Another approach using no_log
while callback plugin is a neat approach, it doesn’t redact all the secrets. It needs to be updated reactively for each identified secret & compatibility with Ansible and Python versions. In addition to this, Ansible Tower/AWX uses it’s own stdout callback plugin. One way you could overcome this with no_log
flag set to true
part of module.
- name: A Rest service
ansible.builtin.uri:
url: "https://example.com/rest/latest/apples"
body_format: json
headers:
Authorization: "Bearer {{ secret_token }}"
register: api_response
no_log: true
ignore_errors: true
- name: Print the output of api_response
debug:
msg: "{{ ( api_response ~ '') | replace(secret_token, 'REDACTED') }}"
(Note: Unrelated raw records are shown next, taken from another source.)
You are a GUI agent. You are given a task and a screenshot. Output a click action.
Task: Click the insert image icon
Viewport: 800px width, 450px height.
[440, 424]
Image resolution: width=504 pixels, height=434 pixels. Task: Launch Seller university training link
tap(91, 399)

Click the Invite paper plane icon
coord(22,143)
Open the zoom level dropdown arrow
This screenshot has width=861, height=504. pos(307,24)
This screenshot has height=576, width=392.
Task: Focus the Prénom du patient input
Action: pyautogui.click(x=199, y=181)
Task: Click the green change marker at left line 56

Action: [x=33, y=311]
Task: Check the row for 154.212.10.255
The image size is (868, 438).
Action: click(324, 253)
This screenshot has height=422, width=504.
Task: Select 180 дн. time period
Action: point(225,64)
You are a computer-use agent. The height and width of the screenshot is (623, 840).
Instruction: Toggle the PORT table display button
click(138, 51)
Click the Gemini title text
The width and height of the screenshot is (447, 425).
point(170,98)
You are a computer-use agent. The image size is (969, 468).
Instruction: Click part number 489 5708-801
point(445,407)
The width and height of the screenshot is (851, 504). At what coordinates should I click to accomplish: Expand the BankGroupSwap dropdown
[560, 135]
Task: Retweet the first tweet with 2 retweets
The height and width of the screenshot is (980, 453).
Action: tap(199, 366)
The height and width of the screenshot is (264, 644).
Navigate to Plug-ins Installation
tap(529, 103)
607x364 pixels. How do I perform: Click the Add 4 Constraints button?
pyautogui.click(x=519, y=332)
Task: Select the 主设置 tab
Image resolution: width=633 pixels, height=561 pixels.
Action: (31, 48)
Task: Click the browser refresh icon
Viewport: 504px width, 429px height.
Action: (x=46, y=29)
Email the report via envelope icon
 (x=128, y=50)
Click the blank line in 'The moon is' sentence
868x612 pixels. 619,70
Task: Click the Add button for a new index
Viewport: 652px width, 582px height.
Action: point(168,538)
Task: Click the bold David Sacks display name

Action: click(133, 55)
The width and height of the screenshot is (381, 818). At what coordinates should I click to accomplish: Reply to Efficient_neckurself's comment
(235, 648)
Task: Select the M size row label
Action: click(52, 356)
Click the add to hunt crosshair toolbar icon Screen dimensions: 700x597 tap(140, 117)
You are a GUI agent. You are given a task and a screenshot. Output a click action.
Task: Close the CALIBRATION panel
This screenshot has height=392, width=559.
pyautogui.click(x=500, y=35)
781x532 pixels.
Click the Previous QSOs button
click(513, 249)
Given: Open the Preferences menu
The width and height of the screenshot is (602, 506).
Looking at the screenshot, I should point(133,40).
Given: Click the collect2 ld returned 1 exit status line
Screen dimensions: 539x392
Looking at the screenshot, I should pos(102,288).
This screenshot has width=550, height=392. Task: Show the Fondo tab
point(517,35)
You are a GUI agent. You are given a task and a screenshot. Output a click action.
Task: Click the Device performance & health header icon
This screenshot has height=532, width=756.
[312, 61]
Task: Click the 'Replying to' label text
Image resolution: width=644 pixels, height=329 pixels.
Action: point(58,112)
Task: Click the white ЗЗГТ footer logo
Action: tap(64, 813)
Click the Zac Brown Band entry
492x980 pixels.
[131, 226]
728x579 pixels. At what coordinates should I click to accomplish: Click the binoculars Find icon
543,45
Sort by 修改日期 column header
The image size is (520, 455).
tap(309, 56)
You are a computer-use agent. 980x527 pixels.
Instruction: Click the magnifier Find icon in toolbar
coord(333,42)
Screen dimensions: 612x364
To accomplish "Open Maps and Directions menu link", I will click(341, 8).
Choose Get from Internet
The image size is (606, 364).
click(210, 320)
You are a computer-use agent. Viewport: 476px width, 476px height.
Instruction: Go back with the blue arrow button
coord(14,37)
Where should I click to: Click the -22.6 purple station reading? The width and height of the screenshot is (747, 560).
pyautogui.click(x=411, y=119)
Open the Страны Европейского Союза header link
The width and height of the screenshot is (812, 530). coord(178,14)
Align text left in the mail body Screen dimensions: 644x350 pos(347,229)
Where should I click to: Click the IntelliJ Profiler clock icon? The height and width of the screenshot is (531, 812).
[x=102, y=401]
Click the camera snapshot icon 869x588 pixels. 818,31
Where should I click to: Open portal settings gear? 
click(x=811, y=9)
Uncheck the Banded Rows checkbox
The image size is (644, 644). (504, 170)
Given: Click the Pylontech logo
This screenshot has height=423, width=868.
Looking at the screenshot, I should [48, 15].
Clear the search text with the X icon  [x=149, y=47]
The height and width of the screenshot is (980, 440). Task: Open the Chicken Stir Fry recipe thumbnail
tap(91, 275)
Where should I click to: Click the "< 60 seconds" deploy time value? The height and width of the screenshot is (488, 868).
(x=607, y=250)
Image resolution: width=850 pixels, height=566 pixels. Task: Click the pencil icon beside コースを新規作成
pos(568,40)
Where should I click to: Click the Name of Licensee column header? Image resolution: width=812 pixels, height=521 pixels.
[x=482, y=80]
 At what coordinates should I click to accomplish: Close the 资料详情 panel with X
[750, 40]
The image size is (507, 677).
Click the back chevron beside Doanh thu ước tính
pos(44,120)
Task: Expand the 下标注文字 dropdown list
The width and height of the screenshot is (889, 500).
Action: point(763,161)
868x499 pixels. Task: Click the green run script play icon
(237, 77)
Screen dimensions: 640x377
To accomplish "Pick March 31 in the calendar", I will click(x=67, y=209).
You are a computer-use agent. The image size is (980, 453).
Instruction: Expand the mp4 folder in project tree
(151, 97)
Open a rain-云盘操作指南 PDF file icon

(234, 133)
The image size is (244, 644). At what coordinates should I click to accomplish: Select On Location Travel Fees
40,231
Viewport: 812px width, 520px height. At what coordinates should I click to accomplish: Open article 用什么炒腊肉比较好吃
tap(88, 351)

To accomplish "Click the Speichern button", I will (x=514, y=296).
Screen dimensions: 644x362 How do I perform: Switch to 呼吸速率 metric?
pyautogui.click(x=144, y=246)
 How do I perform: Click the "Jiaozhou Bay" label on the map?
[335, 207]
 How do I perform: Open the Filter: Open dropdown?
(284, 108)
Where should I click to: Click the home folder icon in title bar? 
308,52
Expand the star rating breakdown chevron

failed_when: api_response.failed == true
We suppress the output of uri
module & print in the following debug
task by redacting secret_token
in the logs.
While this is an easy workaround compared to callback
, it needs to be repeated for each module printing secrets.
Conclusion
Callback plugins offer a powerful and flexible approach to safeguarding sensitive information in Ansible playbook logs. By implementing custom masking rules and integrating the plugin into the Ansible environment, users can effectively protect their secrets while maintaining the functionality of verbose logging for system monitoring and troubleshooting.